→ Data extracts:
::::

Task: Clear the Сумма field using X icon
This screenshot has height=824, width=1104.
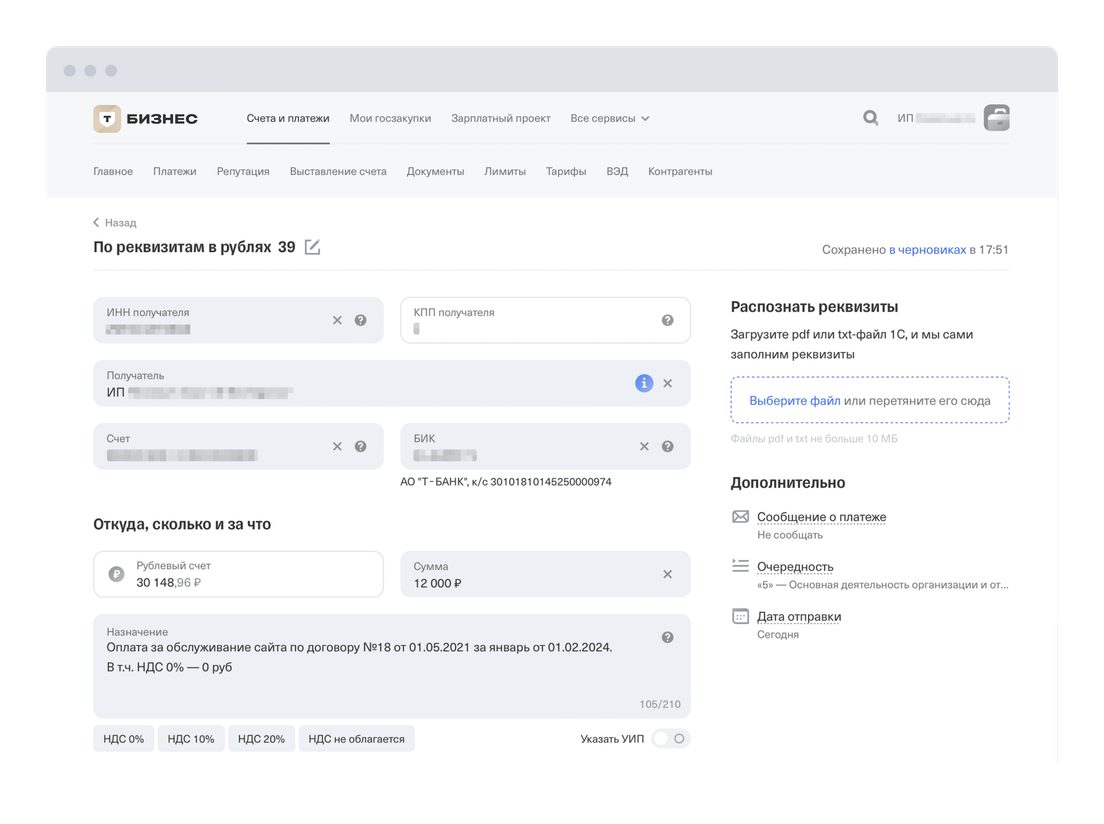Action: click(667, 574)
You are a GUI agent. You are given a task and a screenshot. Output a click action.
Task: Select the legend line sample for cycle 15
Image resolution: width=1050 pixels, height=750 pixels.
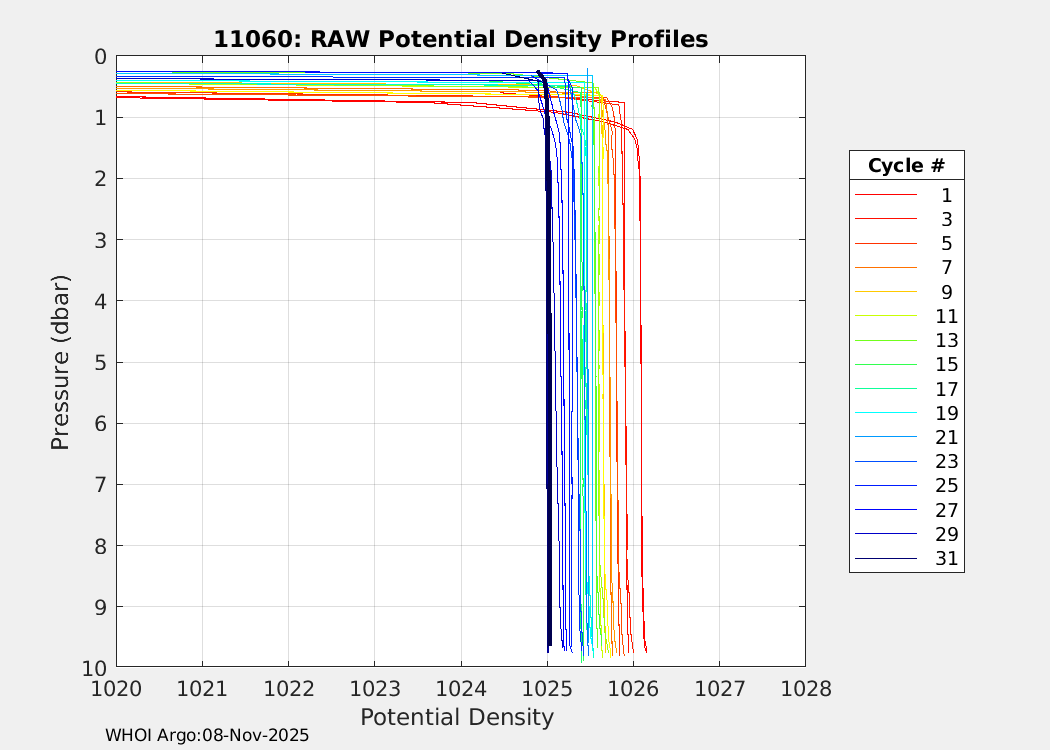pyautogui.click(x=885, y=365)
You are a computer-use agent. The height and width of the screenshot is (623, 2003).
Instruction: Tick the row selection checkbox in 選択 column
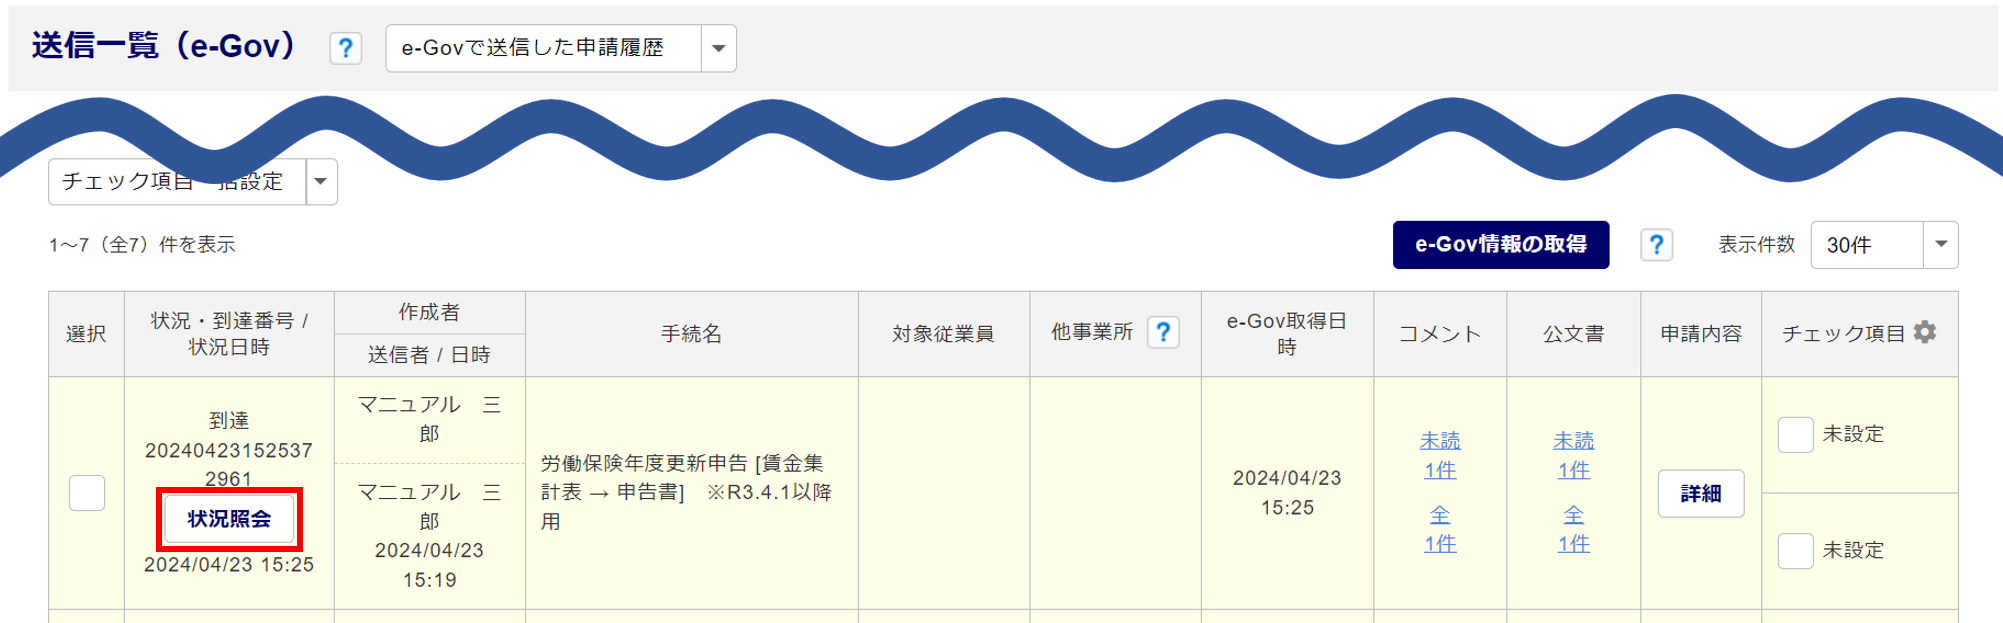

::::

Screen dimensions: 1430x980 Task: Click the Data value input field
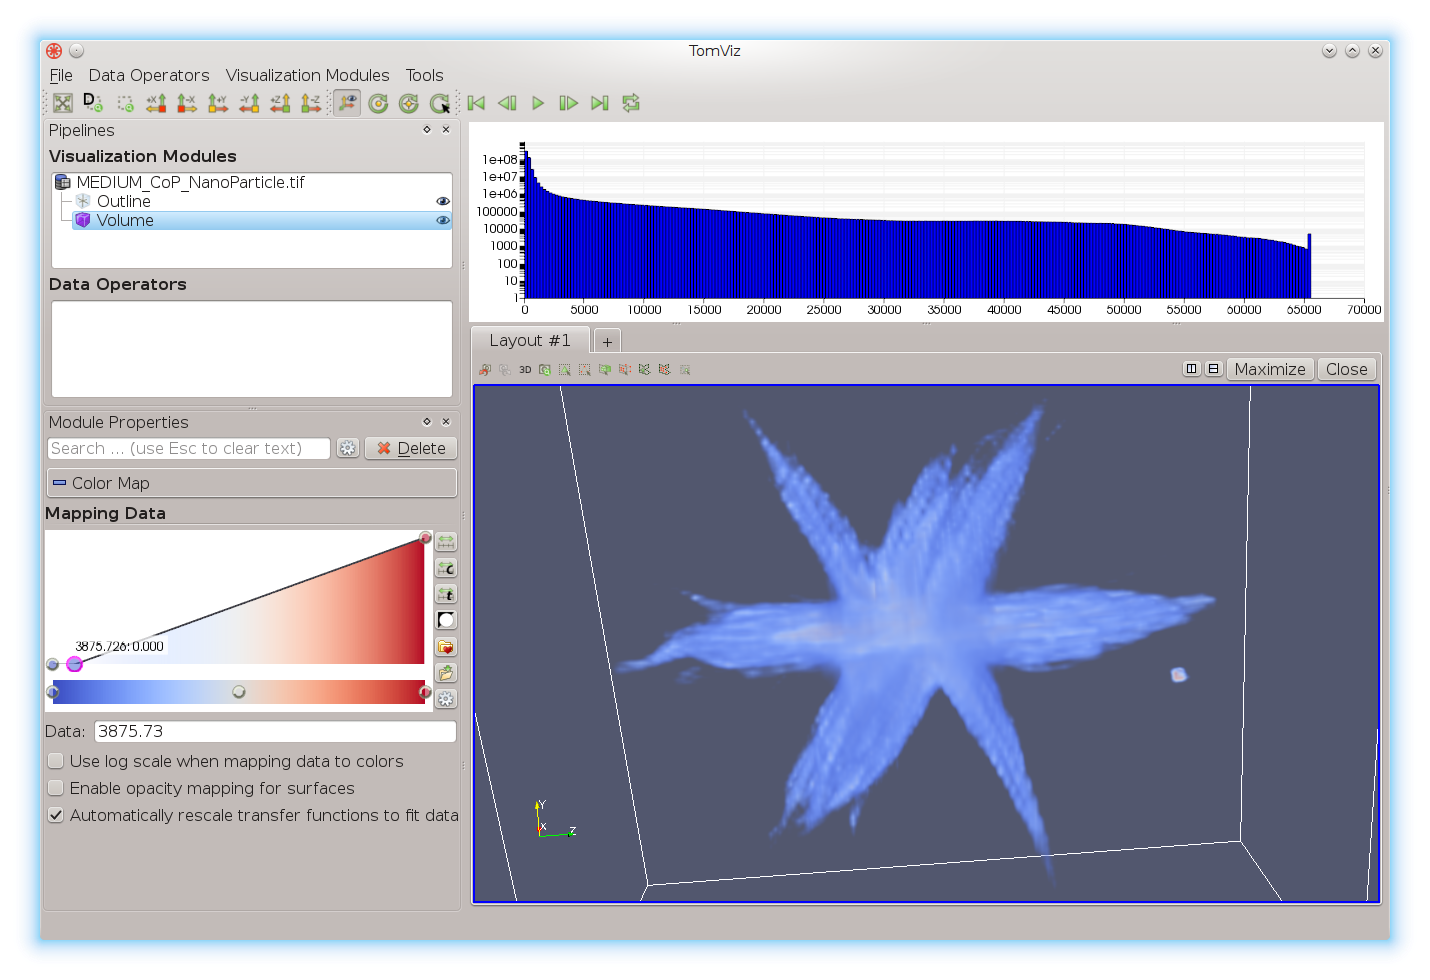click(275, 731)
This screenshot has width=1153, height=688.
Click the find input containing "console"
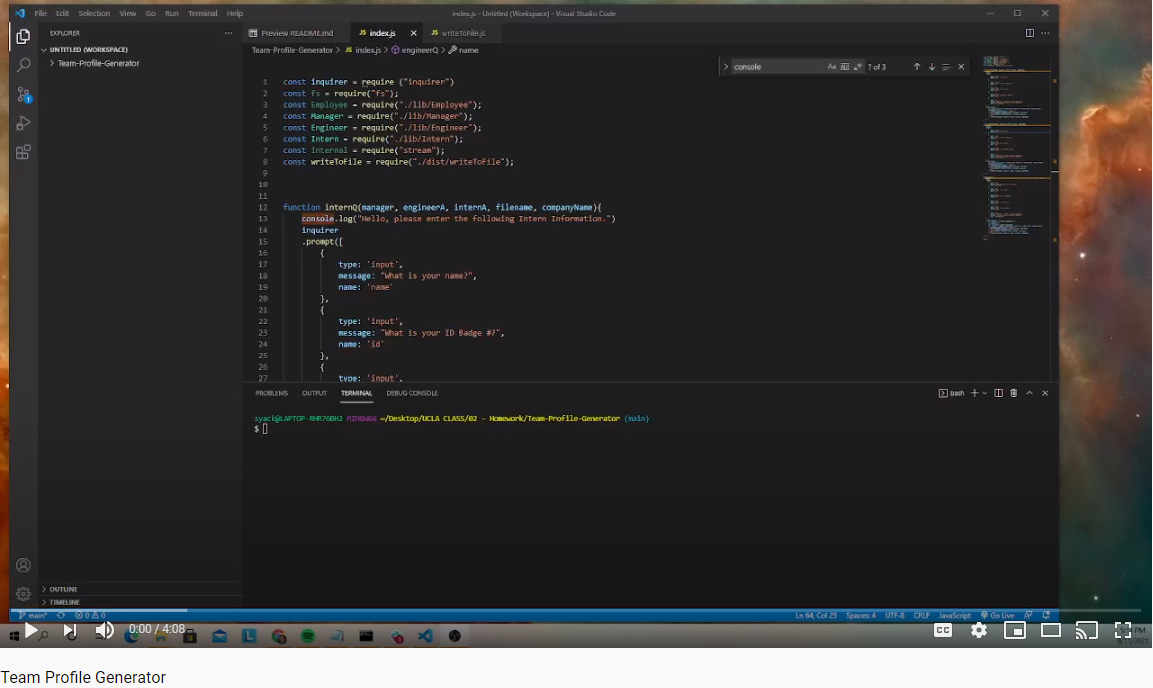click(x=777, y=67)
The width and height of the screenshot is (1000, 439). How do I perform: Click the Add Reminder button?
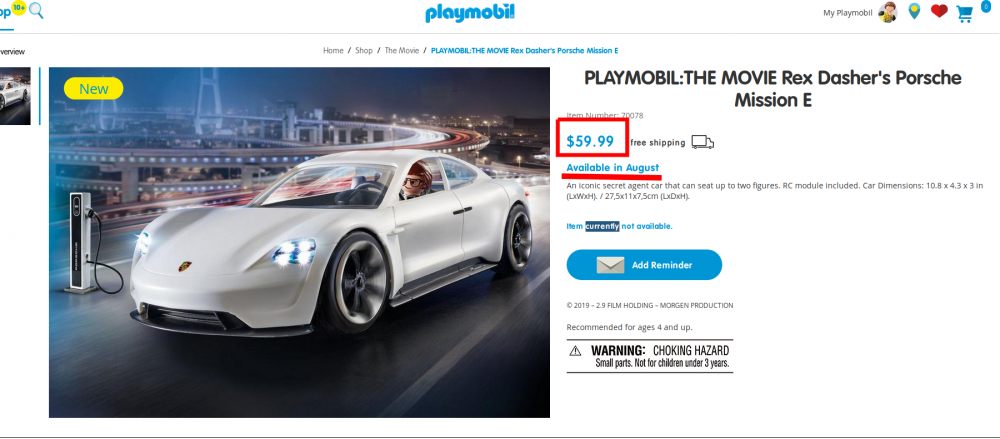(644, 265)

::::

→ About this task:
Write out, word for word, the stretch of entries that begins at the line with "Task: Clear the Сумма field using X icon" and ends at the line with "Instruction: Tick the". Pictures do not belong in it.

→ Solution:
Task: Clear the Сумма field using X icon
This screenshot has height=824, width=1104.
Action: click(667, 574)
You are a GUI agent. You are given a task and a screenshot. Output a click action.
Task: Select the legend line sample for cycle 15
Image resolution: width=1050 pixels, height=750 pixels.
pyautogui.click(x=885, y=365)
You are a computer-use agent. The height and width of the screenshot is (623, 2003).
Instruction: Tick the row selection checkbox in 選択 column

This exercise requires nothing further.